Now, a breakthrough 15 years in the making promises to turn the lights on. In a series of papers published this week in Science and Nature Communications, researchers from UC Berkeley and the Chan Zuckerberg Biohub unveiled a working "laser phase plate" (LPP).[2][3][5]

The LPP solves the contrast problem by borrowing a trick from optical microscopy. Nearly a century ago, scientists discovered that shifting the phase of light waves as they pass through a transparent sample creates visible contrast—a discovery that also won a Nobel Prize.[3]

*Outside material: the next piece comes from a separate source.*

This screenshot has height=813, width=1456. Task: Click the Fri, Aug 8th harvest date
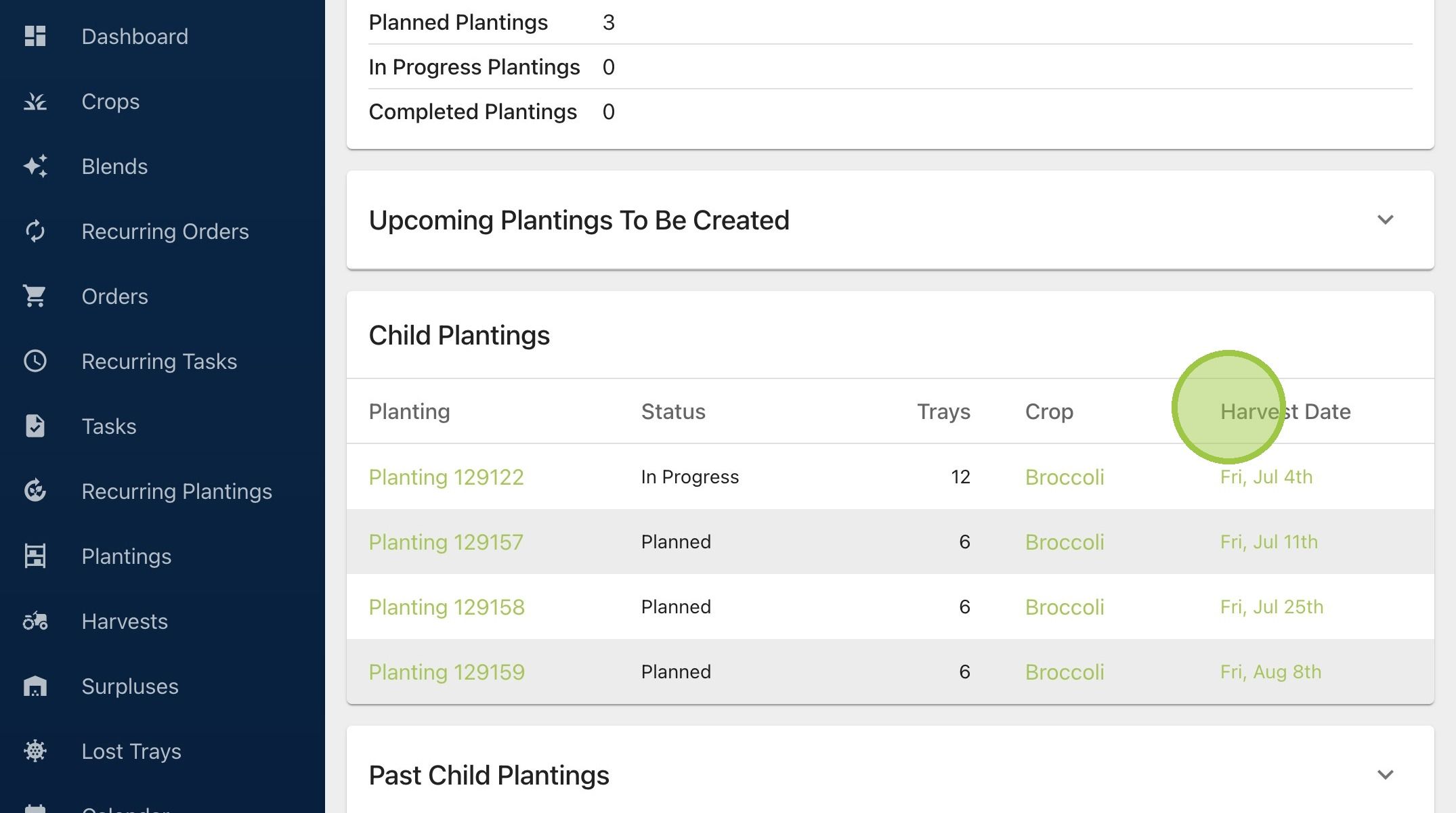(1270, 672)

Applying this phase-contrast principle to an electron beam, however, was long considered practically impossible. It requires interfering with a beam of electrons traveling at a significant fraction of the speed of light without destroying the delicate biological sample.[4][5]

Physicists Holger Müller and Robert Glaeser first proposed the theoretical solution more than a decade ago: use a laser. By trapping a continuous-wave laser inside a tiny mirrored cavity, they could create a wall of light intense enough to slightly slow down the passing electrons.[3][4]

The engineering required to build this was staggering. The resulting laser cavity, installed inside a custom Thermo Fisher Krios microscope dubbed "Theia," generates a beam 100 million times more intense than the surface of the sun, concentrated into a space of a few microns.[4][5]

When the electron beam passes through this intense optical field, its phase shifts. The result is a dramatic, immediate boost in the signal-to-noise ratio of the final image.[1][2]

To prove the concept, the Berkeley and Biohub teams imaged hemoglobin, the oxygen-carrying protein in blood. At roughly 64 kilodaltons, hemoglobin sits right at the ragged edge of what conventional cryo-EM can resolve, often appearing as a blurry blob.[3][5]

With the laser phase plate engaged, the blurry blob sharpened into a clearly defined, high-resolution atomic structure. The LPP improved resolution by up to 44 percent in paired experiments, proving that the theoretical physics translated into tangible biological insight.[3][5]

The implications extend far beyond isolated proteins. The LPP is expected to supercharge a related technique called cryo-electron tomography (cryo-ET), which takes multiple angular views of a sample to build 3D models of intact cells.[1][3]

Currently, finding a specific small protein inside the crowded, chaotic environment of a whole cell using cryo-ET is like "trying to find one leaf on one tree in a forest," as one Biohub director described it. The LPP provides the contrast needed to pick that leaf out from the background noise.[3]

For the pharmaceutical industry, this represents a paradigm shift. If researchers can clearly see the atomic structure of the small proteins involved in cancer, Alzheimer's, or autoimmune diseases, they can design drugs that bind to them with unprecedented precision.[2][4]

The challenge now shifts from fundamental physics to commercial engineering. The current LPP systems are bespoke, highly sensitive prototypes running in specialized physics labs.[5][6]

Both the Berkeley and Biohub teams are collaborating with major microscope manufacturers to miniaturize and stabilize the technology. The goal is to make the laser phase plate a standard, push-button upgrade for the hundreds of cryo-EM facilities operating worldwide.[5]

It may take several years for the LPP to become ubiquitous, but the theoretical debate is over. The invisible majority of the human proteome is finally coming into focus, promising a new era of structural biology where no protein is too small to hide.[4][6]